What to do: Transcribe the records below in full; pictures stay out of the copy.

Saved data entries:
^^^^
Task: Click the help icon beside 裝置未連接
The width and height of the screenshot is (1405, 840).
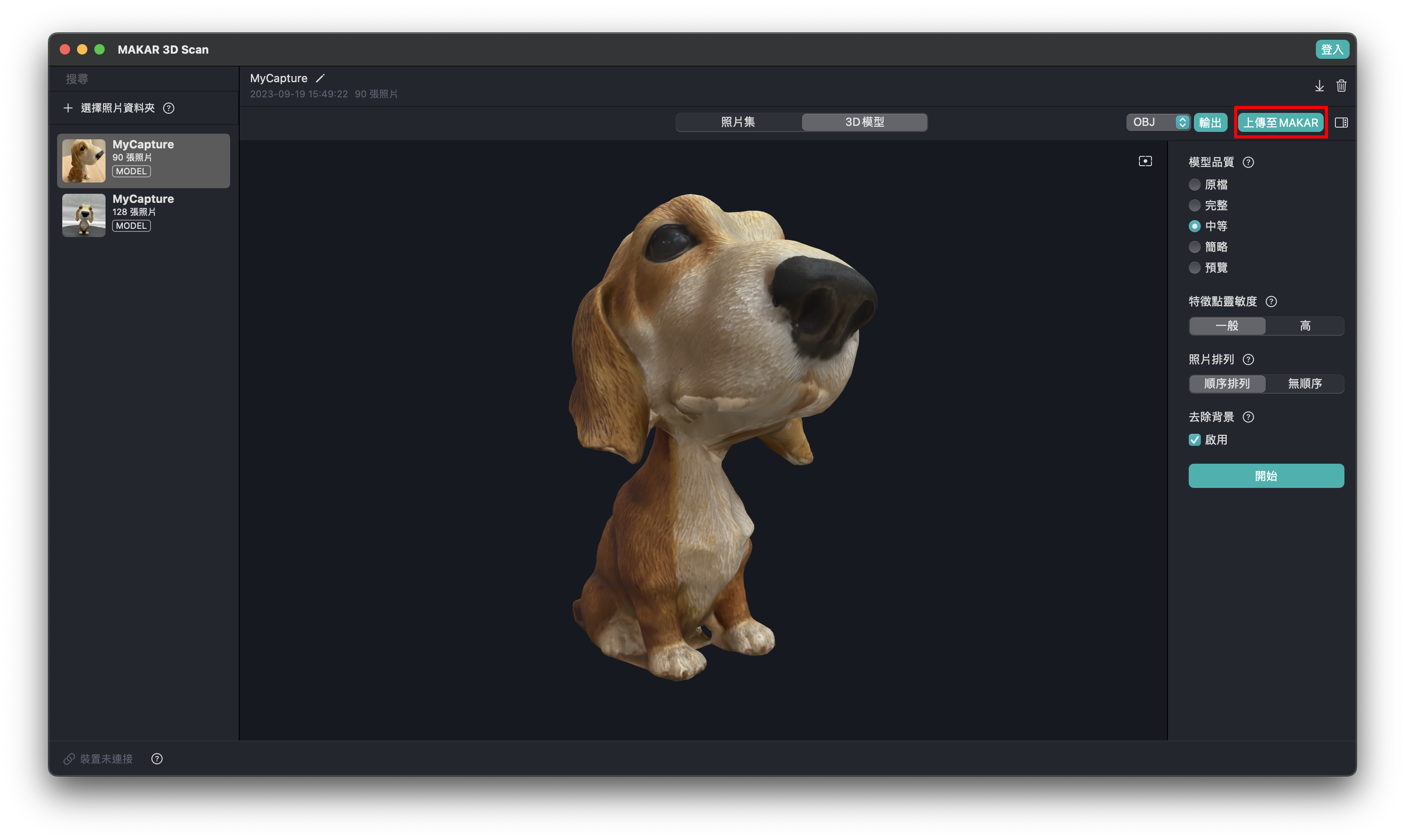Action: [157, 759]
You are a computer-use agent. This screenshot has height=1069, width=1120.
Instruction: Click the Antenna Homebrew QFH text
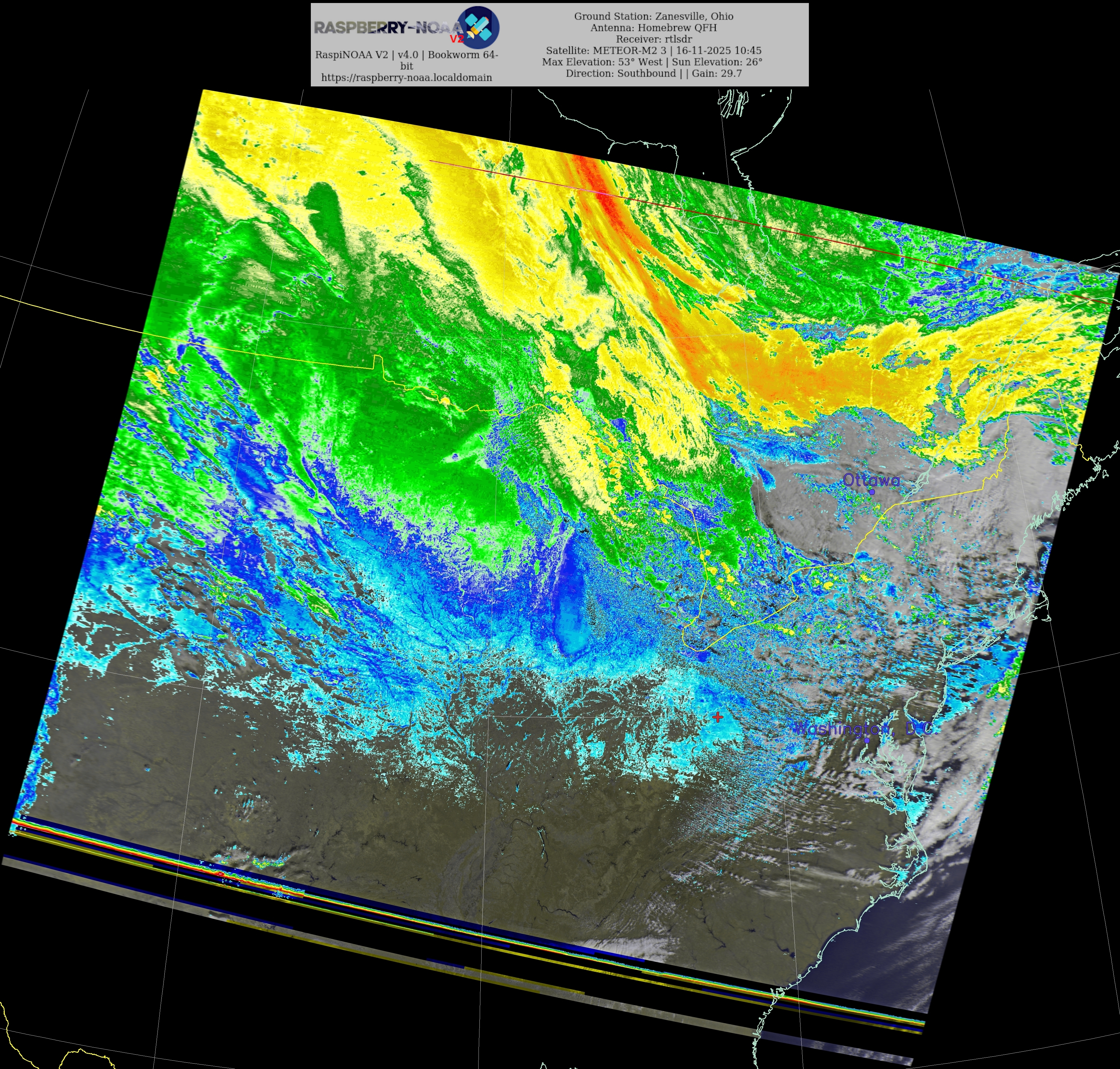653,28
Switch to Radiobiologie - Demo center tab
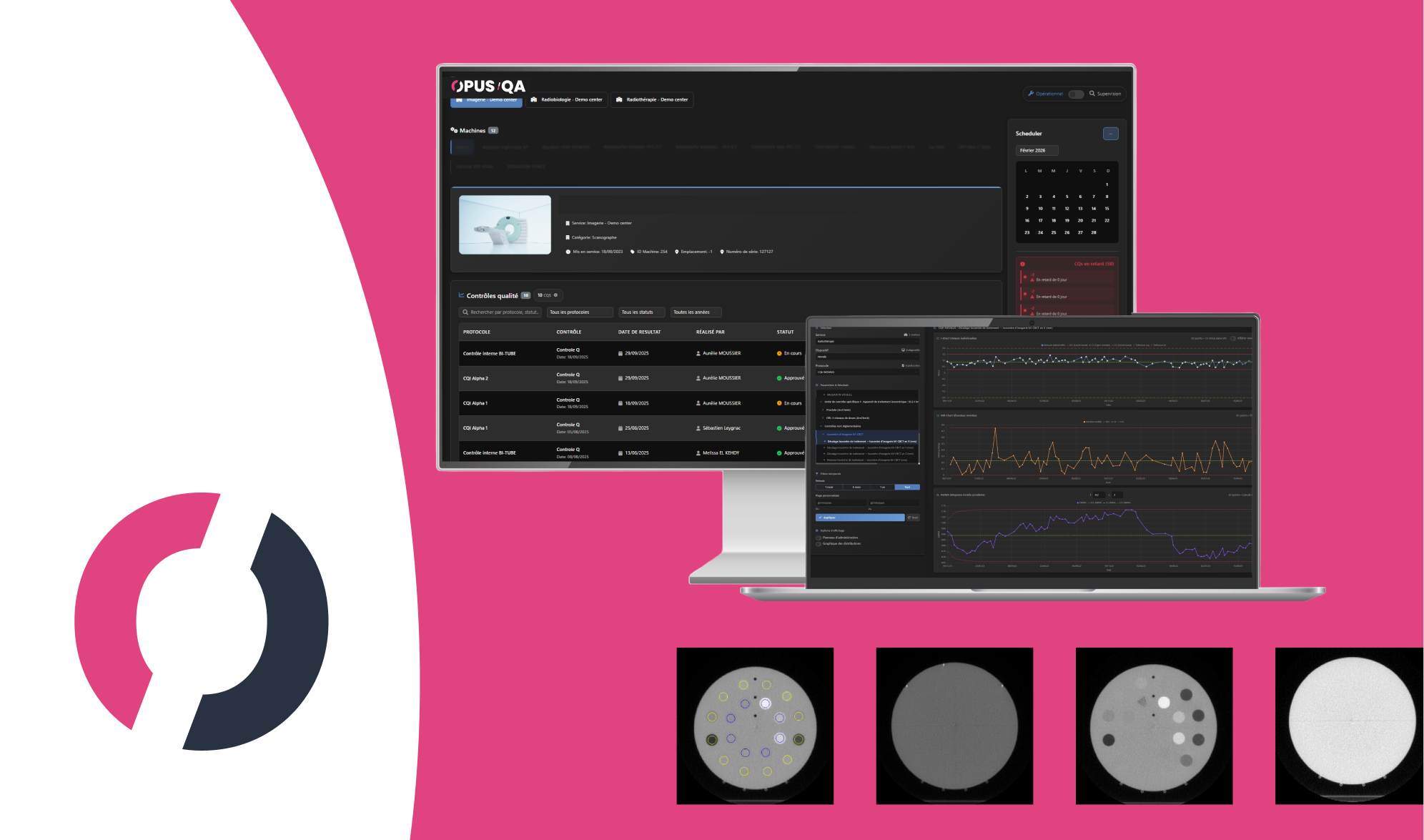 click(567, 100)
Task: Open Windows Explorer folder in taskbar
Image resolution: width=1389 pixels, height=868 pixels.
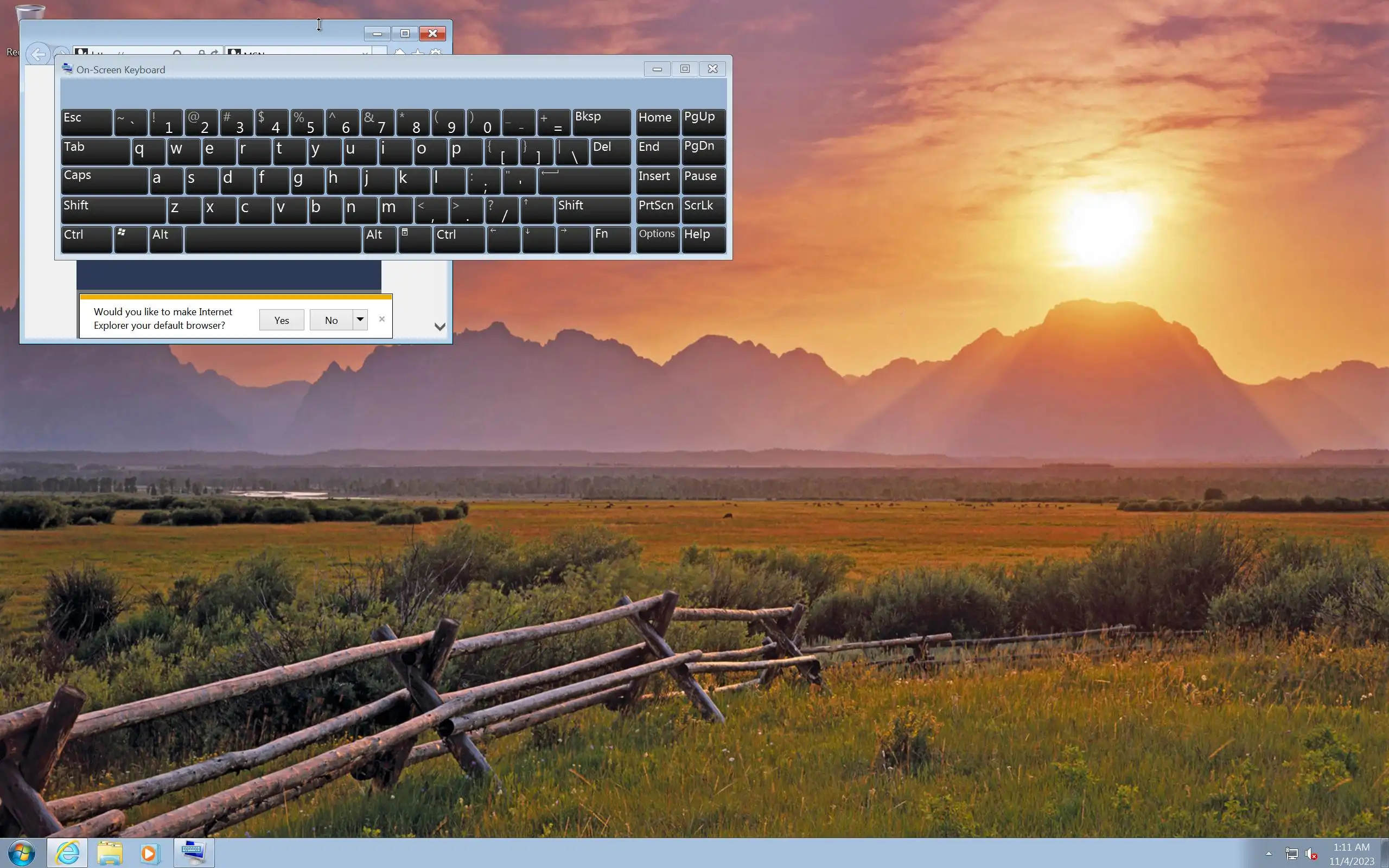Action: [110, 853]
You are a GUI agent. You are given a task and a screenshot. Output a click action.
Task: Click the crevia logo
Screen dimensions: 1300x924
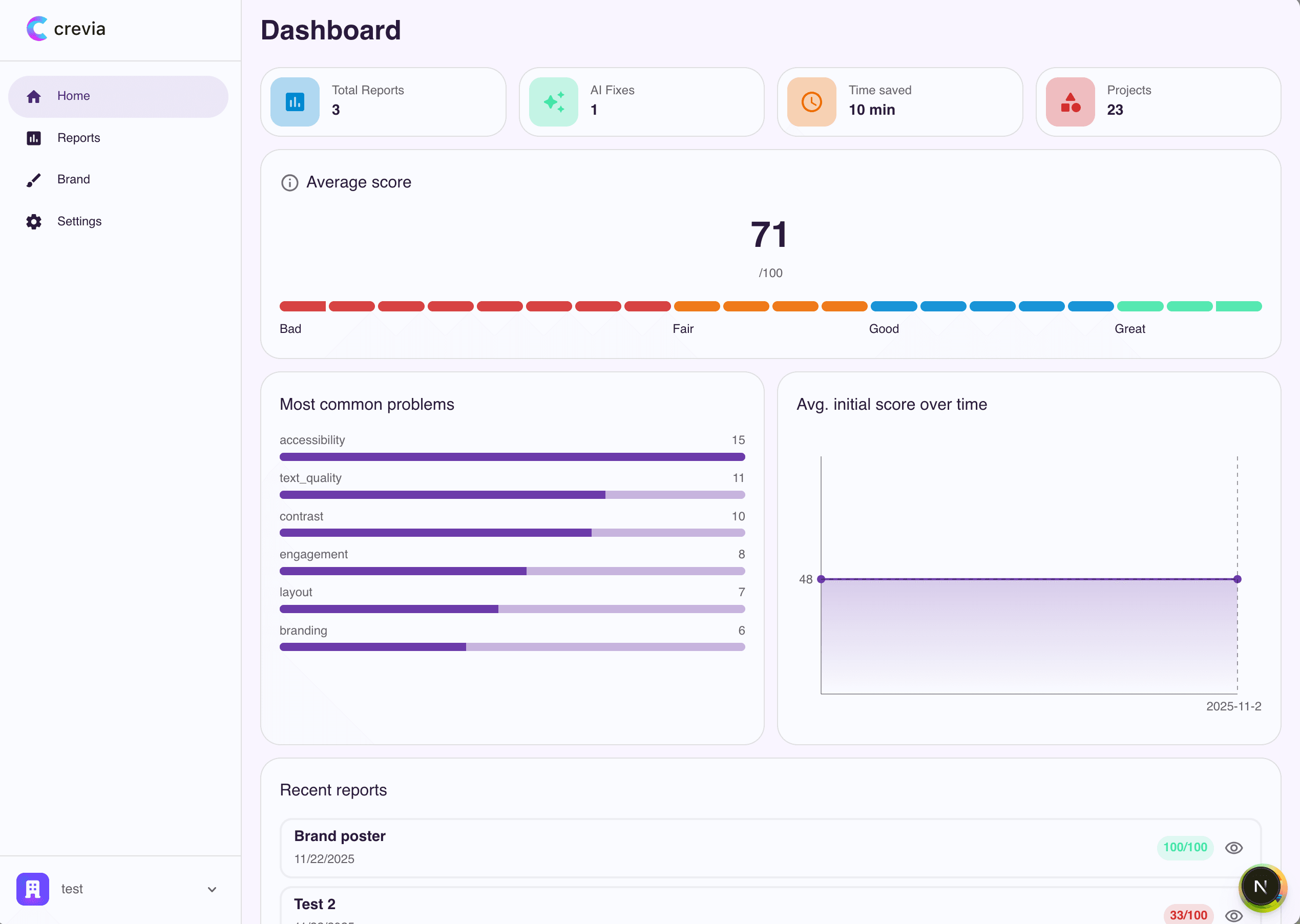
^^^^
Written solution:
Task: Click the help icon beside 裝置未連接
The width and height of the screenshot is (1405, 840).
Action: [157, 759]
You are a computer-use agent. This screenshot has height=1069, width=1120.
Instruction: Click the Antenna Homebrew QFH text
653,28
Switch to Radiobiologie - Demo center tab
 click(567, 100)
Task: Open Windows Explorer folder in taskbar
Image resolution: width=1389 pixels, height=868 pixels.
Action: [110, 853]
You are a GUI agent. You are given a task and a screenshot. Output a click action.
Task: Click the crevia logo
Screen dimensions: 1300x924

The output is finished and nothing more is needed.